A compulsão por subtrair livros permite um diagnóstico provável: Bolaño sofria de bibliocleptomania. O dicionário Houaiss (este também um best-seller dos ladrões) descreve o termo como "compulsão, vício ou mania de furtar livros".
"É o sujeito que valoriza muito o livro, sente um impulso irresistível de possuí-lo, tornando-o um objeto-fetiche", explica o psicanalista Joel Birman.
Mas não são só os cleptomaníacos das letras que agem em livrarias. Birman destaca o roubo instrumental (para revenda e lucro) e o ladrão de perfil maníaco. "É aquele que comete esse ato antissocial para desafiar o destino, pela adrenalina. O gozo está na experiência, e não no objeto."
O ladrão e o livreiro
A ação dos ladrões de livros fez com que as livrarias aumentassem o investimento em equipamentos de segurança e mudassem as estratégias de posicionamento dos principais alvos de furtos.
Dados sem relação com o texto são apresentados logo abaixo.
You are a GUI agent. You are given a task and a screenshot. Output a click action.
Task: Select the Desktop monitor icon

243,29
Objetos do desejo da vez -como a série de vampiros teens "Crepúsculo", de Stephenie Meyer-, bem como clássicos da subtração -como dicionários e livros técnicos (considerados como roubos por encomenda)-, são dispostos onde possam ser bem vigiados.
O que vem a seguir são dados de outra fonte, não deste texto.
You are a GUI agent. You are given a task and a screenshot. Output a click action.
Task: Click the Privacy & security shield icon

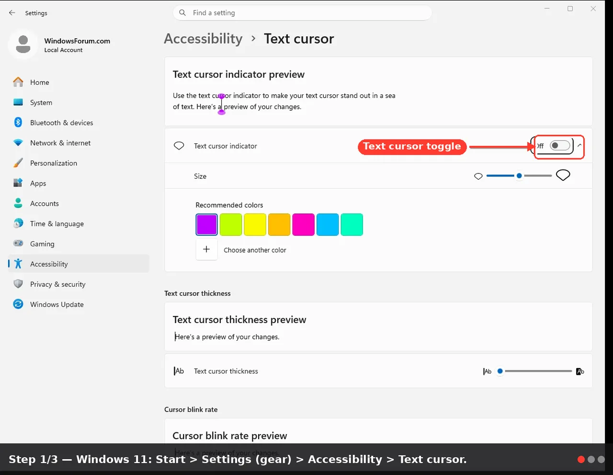(18, 284)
Segundo Lilian Ring, gerente geral da Haikai, volta e meia surgem alguns tipos conhecidos pela atitude suspeita. "Se eles entram na loja, colocamos um vendedor em cima."
Se a suspeita se confirmar, o jeito é abordar o cliente, já do lado de fora da loja, após consumado o delito. "O jeito é comunicar a elas que "se esqueceram" de pagar pelo livro", diz Afonso Antonio Pragana, 52, gerente administrativo da livraria Letras e Expressões, no Rio.
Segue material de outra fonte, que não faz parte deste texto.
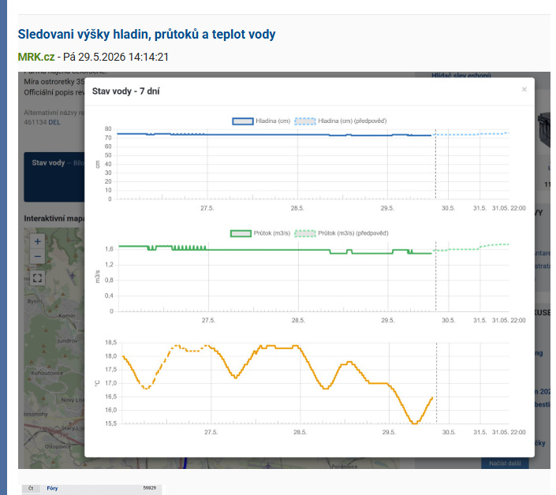This screenshot has height=495, width=556.
Task: Toggle Průtok (m3/s) legend series
Action: [x=260, y=233]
Outros livreiros colecionam aventuras detetivescas com os ladrões que passaram por seu caminho. É o caso de Rui Campos, 56, dono da Livraria da Travessa, também no Rio: já agarrou um pela blusa na travessa do Ouvidor e foi aplaudido, seguiu os passos de outro em Ipanema até uma feira de livros e enganou um terceiro deixando exposta uma caixa de obras completas de Fernando Pessoa com um tijolo dentro.
Campos constata periodicamente o desaparecimento mágico de exemplares de Nietzsche das prateleiras e avalia que muita gente acha que roubar livros não é crime nem pecado. "Nos anos 70, as pessoas achavam que furtar livros era expropriar um capitalista e difundir a cultura", diz. "Contavam-se causos com orgulho. Isso, infelizmente, existe até hoje."
Acima de suspeita
Com 36 anos de experiência em livrarias, o vendedor José Lino Mendes, 51, é uma autoridade no assunto. Começou a carreira em 1973, na sessão de livros eróticos de uma livraria da avenida São João, em São Paulo, onde os roubos eram diários. Desde então, passou por várias redes. "Desenvolvi um faro para a coisa", diz. Na falta de estatísticas oficiais, seu Lino é um termômetro da prática. "O número de casos vem aumentando", afirma.
Aprendeu com os anos que ladrão de livros não tem cara, cor, sexo ou classe social. "Já peguei professor e aluno, advogado e bandido, adolescentes e senhoras de idade", conta.
As técnicas usadas, no entanto, sempre o surpreendem, e seu Lino guarda como troféu uma engenhosa caixa de fundo falso que pegou de um gatuno. "Quando alguém começa a olhar muito para os lados, a gente logo desconfia."